Yakov shrugged. “It’s Christmas Eve on Canyon Road. The crowd would make it difficult for police cars to reach here.”

“ But we can’t just leave or rush the house because we think the police might be coming,” Andrei insisted. “If we screw up, we’d better run and keep running. We’d never be able to stop-because we know our clients and the Pakhan will never stop hunting us.”

And my family, Andrei thought. If the Pakhan can’t find me, he’ll go after my wife and daughters.

“ Then what do you suggest?” Mikhail wanted to know.

“ We’ll approach the house from three sides,” Andrei decided. “Pyotyr can’t defend it from every angle. At least two of us are bound to get in.”

“ Those are pretty good odds, as long as I’m not the one who gets shot,” Yakov said.

“ Pyotyr’s wounded and weak from blood loss,” Andrei countered. “His aim will be affected. There’s a high probability that all of us will get out of this alive.”

“‘ High probability’ doesn’t fill me with confidence. Whoever goes in from the front takes the greatest risk. How do we decide who-”

“ The two of you sound like old women. I’ll take the front,” Andrei said irritably.

They stared at him.

“ Pyotyr knows I’m the one he has the most reason to fear. I’ll show myself in front of the house. He’ll be distracted. That gives the two of you a better chance to get inside from different directions. If we synchronize the attack precisely-”

“ We have company,” Yakov warned.

Andrei pivoted toward the lane. At first, he worried that police were arriving. But the figure he saw was alone, plodding through the snow: a man wearing a buttoned pale-gray coat and a hat with built-in earflaps. He walked with his head so low that he looked weary.

The holiday blues? Andrei wondered. Or maybe he’s just protecting his face from the snow.

A further thought occurred to him.

Maybe this is a policeman putting on some kind of act. If so, he won’t be alone. He’ll be setting up a trap.

Andrei thought of the Pakhan, of the clients, of Pyotyr.

Of his wife and daughters.

The man trudged closer, angling toward the opposite side of the lane, toward the gate.

I’ll take the risk, Andrei decided.

“ We’re going to Santa Fe for a baby?”

“ Yes, Pyotyr. For the child of peace.”

“ I don’t understand.”

“ Don’t you read the newspapers? Don’t you watch the news on television?”

“ The news? Bah. Everything they tell us here is propaganda, the same as it was back in Russia.”

“ Then you’ve never heard of Ahmed Hassan?”

“ Is that the child’s name?”

“ The father’s. He’s an obstetrician.”

“ Andrei, my English isn’t…”

“ Hassan delivers babies. He’s a surgeon who once specialized in treating Palestinians who were shot in gunfights with Israelis.

Over the years, he operated on two thousand combat patients. ‘But nothing got better,’ he said. So he changed his specialty and became a baby doctor. Thousands of children are in the world because of him, far more than all the gunshot patients he treated. As he tells his followers, he chose life instead of death, hope instead of hate.”
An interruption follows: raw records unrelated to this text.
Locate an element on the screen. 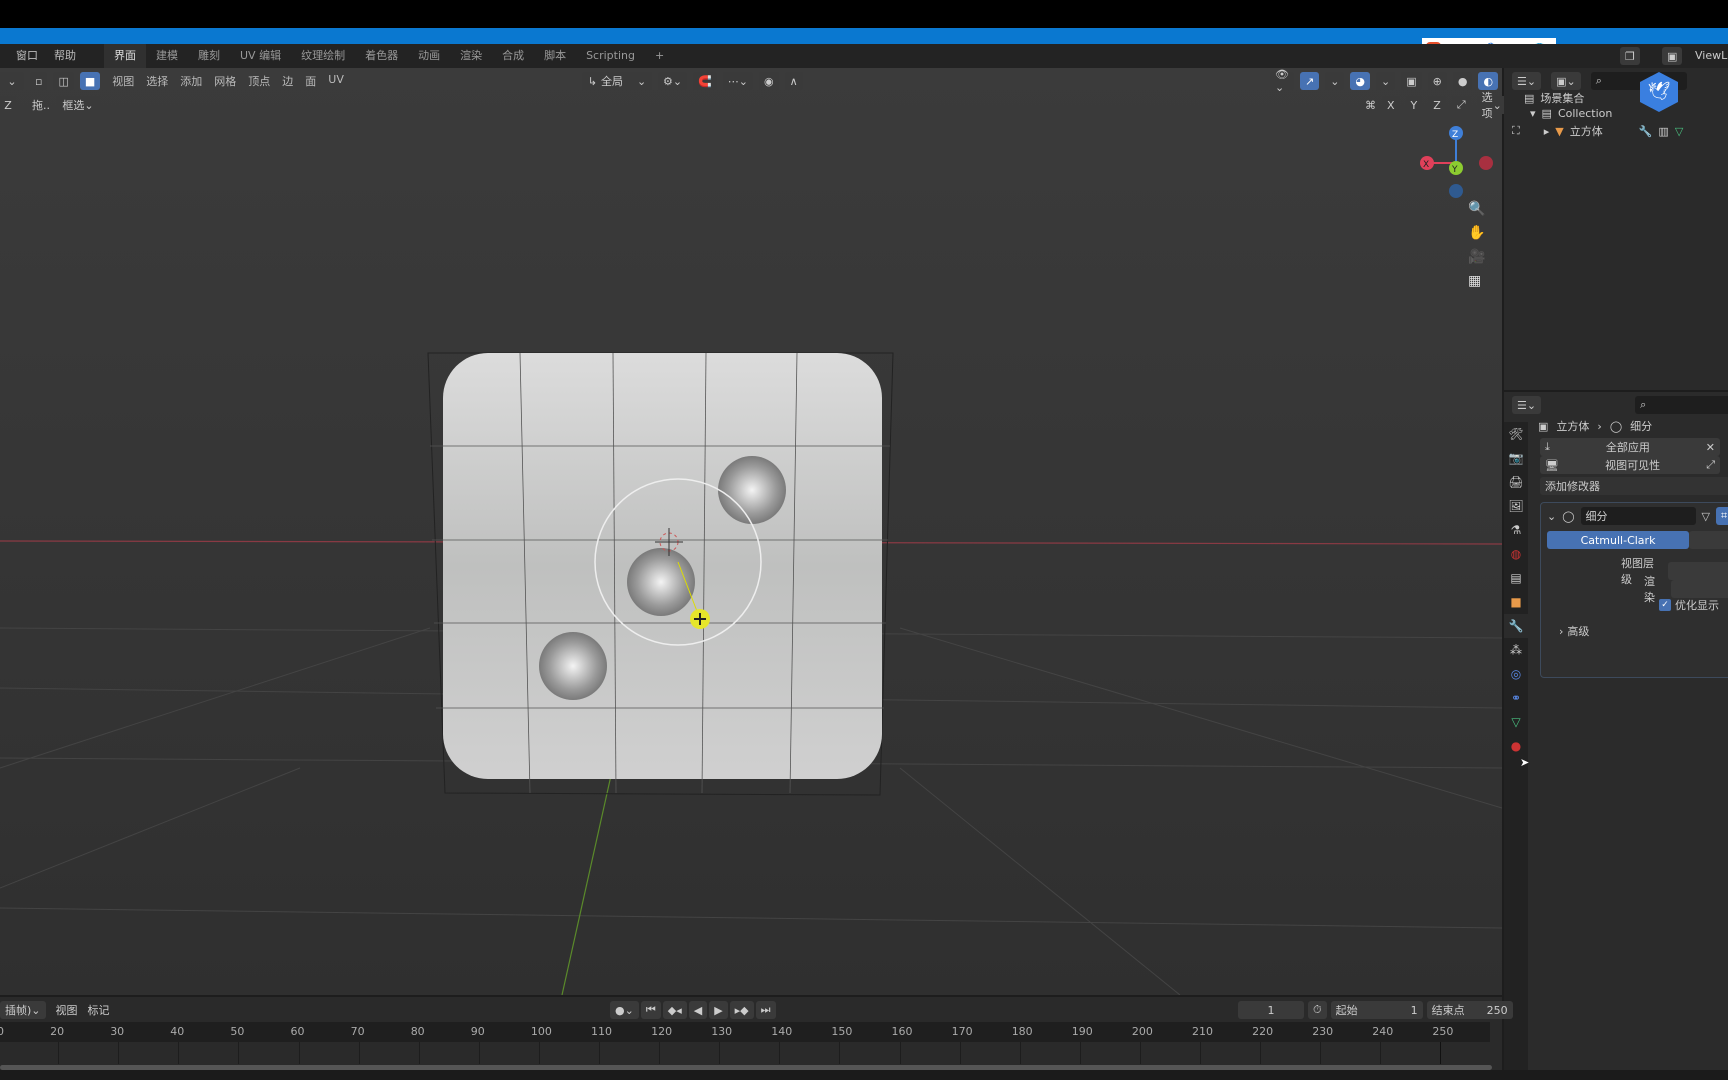  options-dropdown: 选项 ⌄ is located at coordinates (1492, 106).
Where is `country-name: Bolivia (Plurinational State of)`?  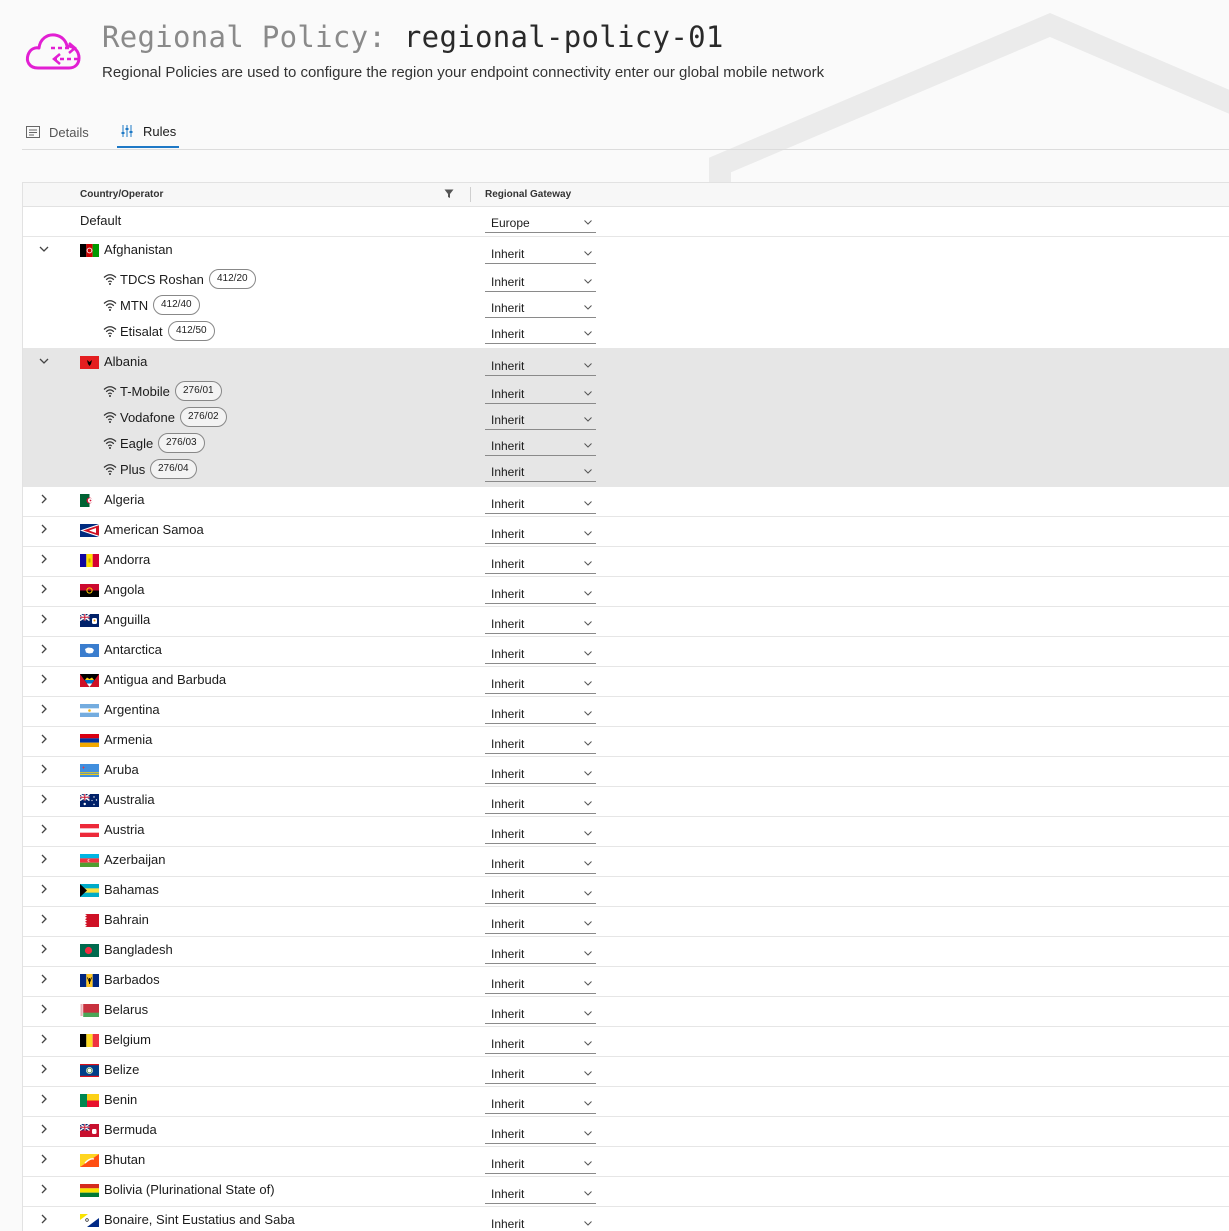 country-name: Bolivia (Plurinational State of) is located at coordinates (190, 1190).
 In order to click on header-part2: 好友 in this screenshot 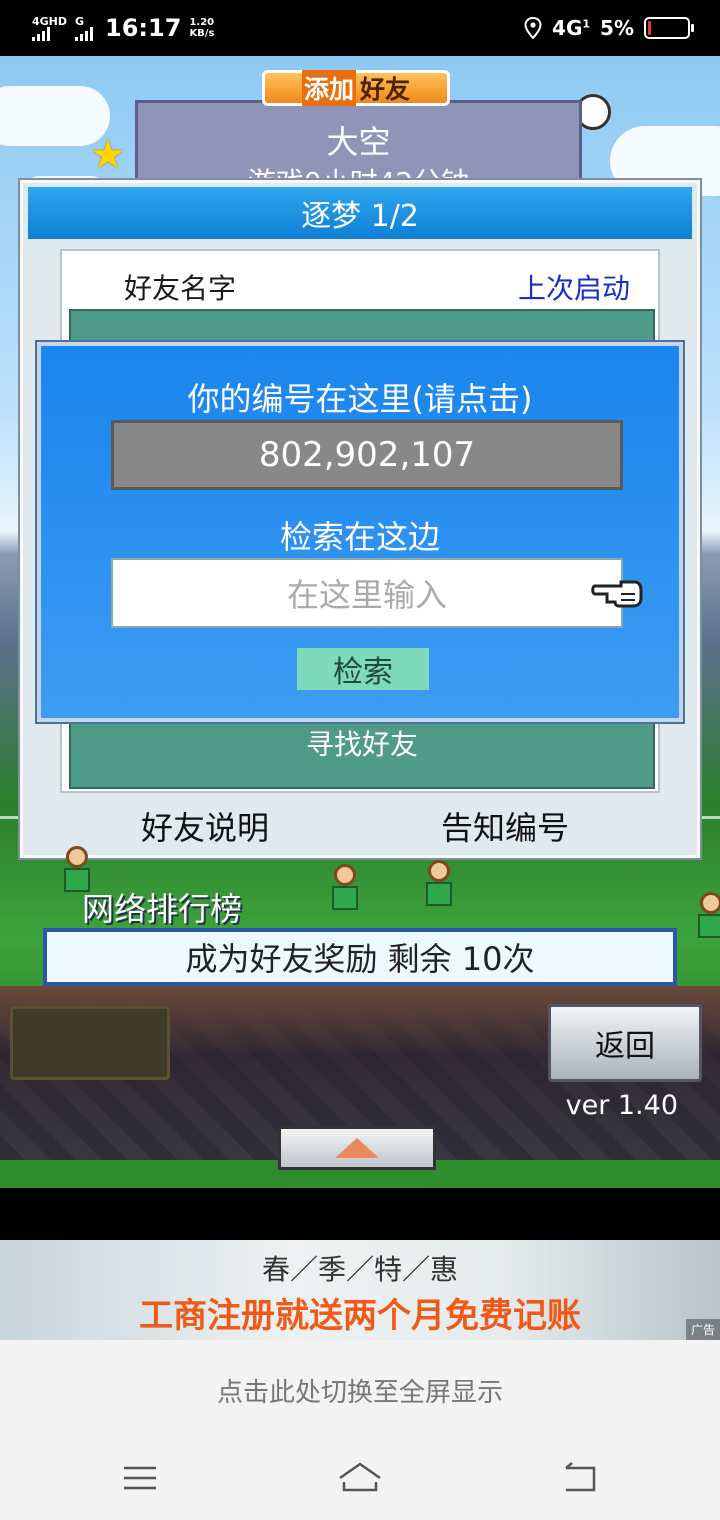, I will do `click(386, 90)`.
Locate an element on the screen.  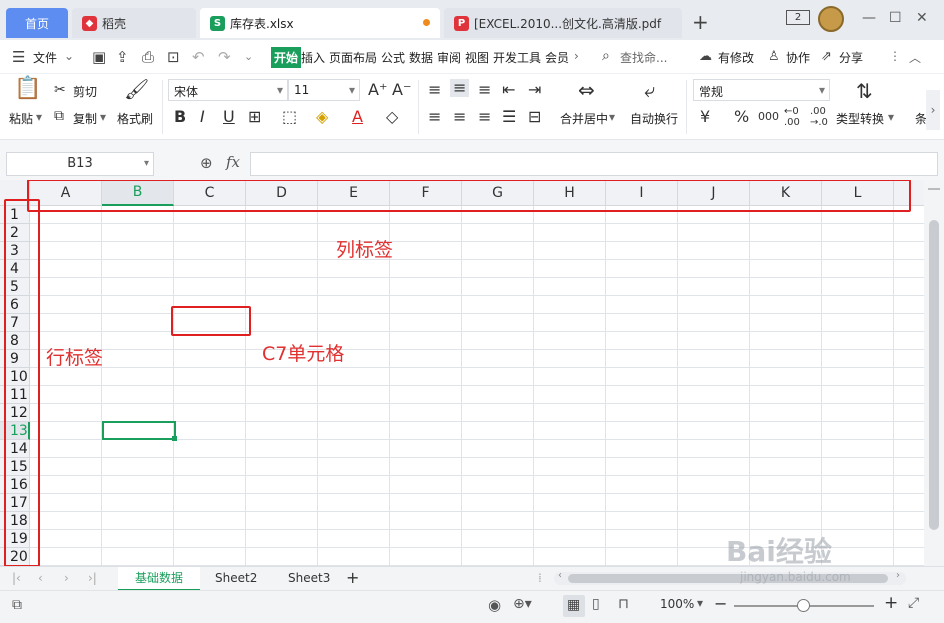
tab-pdf: P [EXCEL.2010...创文化.高清版.pdf is located at coordinates (563, 23).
“ His followers? You make Hassan sound like some kind of religious leader.”

“ In a way, he is. Although he doesn’t have any religious authority, his speeches are so impassioned that a great many people are inspired by his sheer presence. He speaks like a prophet and attracts more disciples every day. They believe he has a vision. He preaches that war between Palestinians and Israelis will destroy the region and the rest of the world with it. Many-those who are tired of the decades of killing and destruction-agree with him.